Dengan caranya masing-masing, kuliner legendaris dan nakanan tradisional keliling bisa bertahan dari gerusan zaman sampai hari ini.

“Masyarakat sekarang sedang mengalami masa romantisme terhadap hal-hal yang klasik, vintage, retro, dan juga hal-hal yang sifatnya sederhana. Hal inilah yang saya liat dari makanan legendaris,” kata Naufal, yang juga merupakan mahasiswa Pendidikan Sejarah Universitas Pendidikan Indonesia (UPI) Bandung.

Menurut Naufal, usaha melestarikan dan mengapresiasi kuliner-kuliner legendaris di Kota Bandung, harus dikerjakan secara serius. Dengan menelusuri jejak kuliner lawas, orang bisa memahami kehidupan masyarakat Bandung di masa lalu.

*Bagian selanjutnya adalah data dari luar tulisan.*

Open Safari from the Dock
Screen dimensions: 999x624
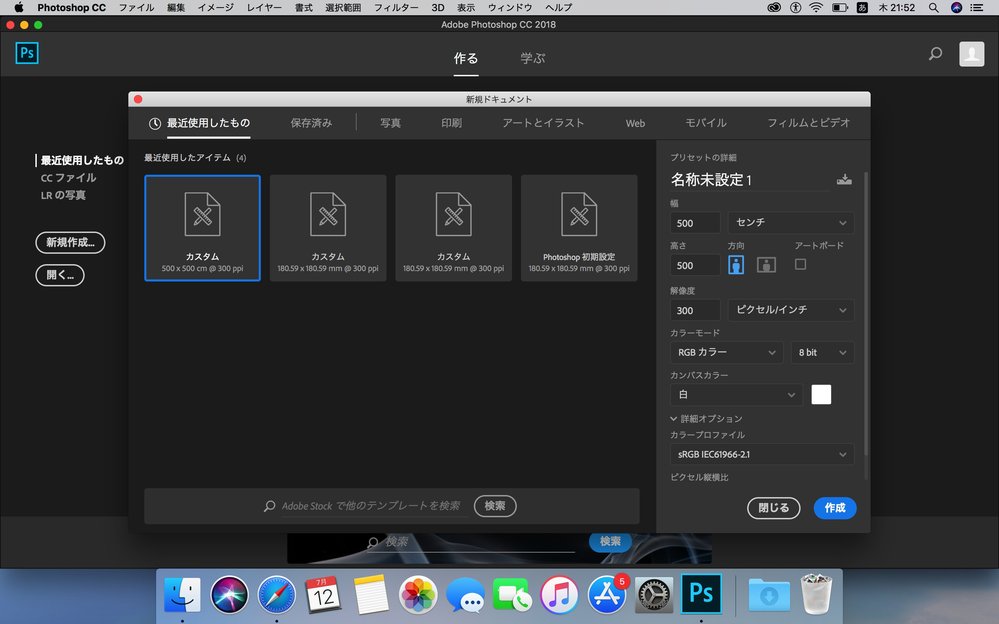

Kuliner legendaris bukan hanya soal waktu, rasa, dan hal-hal teknis yang mengiringi proses produksi. Lewat kegiatan Ngaleut, para peserta menyadari bahwa kuliner legendaris mengandung juga warisan sejarah yang ingin disampaikan penjual kepada pembeli melalui kualitas hidangan yang tersaji.

Yunita bahkan mengartikan kuliner legendaris sebagai produk seni. Setiap orang yang menyadarinya dapat melihat bagaimana masa lalu bekerja.

“Dengan kuliner, kita bisa menggunakannya sebagai jalan masuk melihat budaya masyarakat saat itu. Lalu jika dikoneksikan dengan masa kini, kita bisa mengetahui pembanding kondisi strata sosial, ketersediaan sumber daya manusia, hubungan masyarakat, perjuangan usaha, dan lainnya,” jelasnya.

Ada banyak cara mengapresiasi warisan kuliner legendaris. Berjalan kaki sembari menceritakan sejarahnya, sebagaimana dilakukan para peserta Ngaleut akhir pekan ini, salah satunya.